Michael became an instructor at the Fine Arts Work Center and founded FAWC’s New Provincetown Print Project; his slide presentations began with a series of lithographs and etchings of life in a locked ward at a Rhode Island mental hospital. “He was very political, and an idealist,” Mazur says of her husband. Their shared passion for art and activism is threaded through her life and work. In “There Came a Time,” she writes, “Those October hours, I read to you from Rilke’s Letters/ to Clara, … your eyes on my lips/ as my eyes had fixed on your lips from the beginning,/ and on your blue eyes, your face turned next to mine.”
At this fall’s Blacksmith Series virtual opening, Mazur will read from Land’s End, as part of a conversation with Major Jackson. She and Jackson forged a friendship when he was a FAWC fellow, and as editor of The Best American Poetry 2019, Jackson included Mazur’s poem “At Land’s End.”
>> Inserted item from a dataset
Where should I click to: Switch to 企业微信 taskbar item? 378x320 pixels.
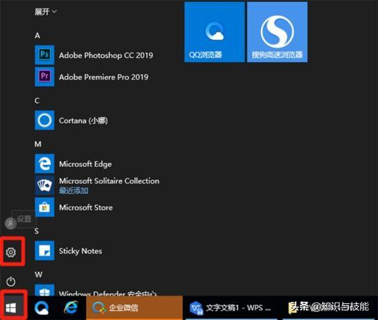pyautogui.click(x=134, y=307)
“There is a grief that is absorbed,” Mazur says. “Mike died 11 years ago, and he is still in the forefront of whatever else there is.” Mazur turns to the theme of grief mingled with love of Provincetown in these lines, from “End of Summer”: “Soon all but the gulls would leave, their season here over, and I, too, would leave./ When I walked back to the shore over tide-strewn pebbles and the jagged/ shells of oysters and scallops and crabs, my feet had become a child’s feet again,/ uncomplaining, pliant./ Time had gone by, but in those moments, there was no pain. I recalled nothing/ of grief or fear or despair./ Grief, fear, despair — as if I were sleepwalking, those were not the elements of/ that August afternoon.”
In Land’s End, Mazur has done the hard work, building a palette of primal elements, the metaphors of place — gulls, sand, pebbles worn by tides — to express the yearnings of mortality.